* Hitting BUG_ON() from napi_enable in e1000e
@ 2011-11-14 19:37 Mike McElroy
2011-11-16 7:32 ` Jeff Kirsher
0 siblings, 1 reply; 2+ messages in thread
From: Mike McElroy @ 2011-11-14 19:37 UTC (permalink / raw)
To: netdev
Hitting the BUG_ON in napi_enable(). Code inspection shows that this can
only be triggered by calling napi_enable() twice without an intervening
napi_disable().
I saw the following sequence of events in the stack trace:
1) We simulated a cable pull using an Extreme switch.
2) e1000_tx_timeout() was entered.
3) e1000_reset_task() was called. Saw the message from e_err() in the
console log.
4) e1000_reinit_locked was called. This function calls e1000_down() and
e1000_up(). These functions call napi_disable() and napi_enable()
respectively.
5) Then on another thread, a monitor task saw carrier was down and
executed 'ip set link down' and 'ip set link up' commands.
6) Saw the '_E1000_RESETTING'warning fron the e1000_close function.

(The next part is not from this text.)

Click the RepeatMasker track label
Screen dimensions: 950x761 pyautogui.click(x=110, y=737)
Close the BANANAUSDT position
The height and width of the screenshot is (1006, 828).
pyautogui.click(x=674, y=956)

7) Either the e1000_open() executed between the e1000_down() and
e1000_up() calls in step 4 or the e1000_open() call executed after the
e0001_up() call. In either case, napi_enable() is called twice which
triggers the BUG_ON.
This code sequence is present in the e1000 driver also.
There are two bugs here:
1) The napi_enable() and napi_disable() should only be called in the
e1000_open and e1000_close functions respectively
2) There no synchronization preventing a call to the driver close while
executing error processing.
Here is a patch for the napi_enable BUG_ON:
diff --git a/drivers/net/e1000e/netdev.c b/drivers/net/e1000e/netdev.c
index 5ec1f99..e1af6fa 100755
--- a/drivers/net/e1000e/netdev.c
+++ b/drivers/net/e1000e/netdev.c
@@ -4242,9 +4242,6 @@ int e1000e_up(struct e1000_adapter *adapter)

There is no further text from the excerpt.